Tuesday, June 7, 2011

CMP interoperability

I have been making more tests, and some improvements, on CMP interoperability for EJBCA.

You can see some of the results here.

In short, CMP mostly seems to work purely technical. What is cumbersome with the CMP protocol is that there are so many options. For a CA to say that you support CMP does not mean much. You must explicitly say which specific CMP work-flows, with technical details that you support. Otherwise it does not mean much. For example, how are enrolling clients authenticated? Common options include:
  • Shared secret used for Password based MAC, where keyId is username (specified in profile in RFC). Shared secret must be in clear text in CA database, which is a down-side. Pre-registration of end entities needed.
  • Shared secret with one-time password in regToken control. Pre-registration of end entities needed.
  • Digital signature protected request message, where digital signature is based on an out-of-band issued certificate, possibly from another CA. Pre-registration of end entities needed.
  • RA type application with Password based HMAC, where RA specifies the certificate contents in the request, and authenticated using a shared secret.
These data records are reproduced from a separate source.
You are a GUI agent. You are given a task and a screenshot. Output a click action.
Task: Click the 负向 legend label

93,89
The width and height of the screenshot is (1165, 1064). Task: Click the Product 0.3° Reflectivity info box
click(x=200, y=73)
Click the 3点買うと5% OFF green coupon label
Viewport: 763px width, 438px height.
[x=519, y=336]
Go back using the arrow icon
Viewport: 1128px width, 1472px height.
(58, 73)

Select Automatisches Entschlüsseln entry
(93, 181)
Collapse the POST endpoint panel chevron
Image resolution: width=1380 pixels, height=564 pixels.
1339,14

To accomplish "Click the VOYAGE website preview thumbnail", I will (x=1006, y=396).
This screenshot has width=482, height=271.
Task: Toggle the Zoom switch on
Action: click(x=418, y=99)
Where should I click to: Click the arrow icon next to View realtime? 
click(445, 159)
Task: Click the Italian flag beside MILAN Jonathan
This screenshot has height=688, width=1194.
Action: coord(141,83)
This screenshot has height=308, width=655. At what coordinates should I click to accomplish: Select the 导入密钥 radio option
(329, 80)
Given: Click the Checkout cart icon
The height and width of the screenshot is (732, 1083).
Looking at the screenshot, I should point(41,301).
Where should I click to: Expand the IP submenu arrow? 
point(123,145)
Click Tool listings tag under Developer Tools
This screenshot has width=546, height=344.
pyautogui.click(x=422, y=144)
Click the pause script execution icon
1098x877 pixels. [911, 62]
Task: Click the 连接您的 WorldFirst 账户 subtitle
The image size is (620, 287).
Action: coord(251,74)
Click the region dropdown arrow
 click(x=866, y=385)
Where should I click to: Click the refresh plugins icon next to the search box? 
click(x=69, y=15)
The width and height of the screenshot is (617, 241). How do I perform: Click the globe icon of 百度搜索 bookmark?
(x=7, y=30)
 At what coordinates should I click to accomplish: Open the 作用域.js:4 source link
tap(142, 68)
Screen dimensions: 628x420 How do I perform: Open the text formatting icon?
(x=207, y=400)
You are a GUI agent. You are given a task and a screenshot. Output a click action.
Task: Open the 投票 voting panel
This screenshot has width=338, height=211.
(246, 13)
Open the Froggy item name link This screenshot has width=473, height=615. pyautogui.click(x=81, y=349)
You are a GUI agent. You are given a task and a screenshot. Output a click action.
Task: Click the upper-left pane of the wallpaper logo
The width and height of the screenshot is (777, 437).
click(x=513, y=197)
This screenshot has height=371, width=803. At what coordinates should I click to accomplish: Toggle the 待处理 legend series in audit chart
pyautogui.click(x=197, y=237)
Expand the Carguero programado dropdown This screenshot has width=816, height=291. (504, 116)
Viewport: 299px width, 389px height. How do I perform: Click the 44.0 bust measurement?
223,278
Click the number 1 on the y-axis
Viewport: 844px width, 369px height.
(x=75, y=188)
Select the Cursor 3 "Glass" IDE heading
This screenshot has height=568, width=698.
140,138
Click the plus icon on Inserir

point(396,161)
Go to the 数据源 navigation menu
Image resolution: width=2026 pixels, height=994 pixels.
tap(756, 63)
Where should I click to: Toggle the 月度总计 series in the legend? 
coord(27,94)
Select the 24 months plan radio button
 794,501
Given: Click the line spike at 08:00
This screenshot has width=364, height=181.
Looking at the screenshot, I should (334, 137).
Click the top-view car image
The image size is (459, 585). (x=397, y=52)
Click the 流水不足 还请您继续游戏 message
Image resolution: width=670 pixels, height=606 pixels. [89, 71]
No pre-registration of end entities needed.
  • RA type application with digital signature authentication. No pre-registration of end entities needed.
  • Etc...

The options virtually have no limits.

As you see it is a very large work to implement all options. The rule we use is that we implement options that we actually see usage of, which of course means that we need to improve continuously. I think it is the only way to work efficiently however, not to implement functions that will never be used. The downside is of course that someone can come along and find our implementation not supporting their use-case. Usually new things can be implemented with rather short investment.

2 comments:

Anonymous said...

This is a great summary, since it's exactly what we do for CMP as well. It's kinda hard explaining to users that CMP isn't a standard but a bunch of ideas, many of them described only vaguely, and if you want anything beyond the lowest-common-denominator stuff, "issue a cert", "revoke a cert", that sort of thing, you're looking at custom programming to get it done. CMP is like a large box of lego, there's a lot of assembly required, and anything a bit out of the ordinary is a custom build of lego pieces.

(The fact that the protocol was never actually implemented by the folks who dreamed it up doesn't help, there are chunks of CMP that are incomprehensible, illogical, and sometimes non-functional as documented).

Anonymous said...

This is a great summary, since it's exactly what we do for CMP as well. It's kinda hard explaining to users that CMP isn't a standard but a bunch of ideas, many of them described only vaguely, and if you want anything beyond the lowest-common-denominator stuff, "issue a cert", "revoke a cert", that sort of thing, you're looking at custom programming to get it done. CMP is like a large box of lego, there's a lot of assembly required, and anything a bit out of the ordinary is a custom build of lego pieces.

(The fact that the protocol was never actually implemented by the folks who dreamed it up doesn't help, there are chunks of CMP that are incomprehensible, illogical, and sometimes non-functional as documented).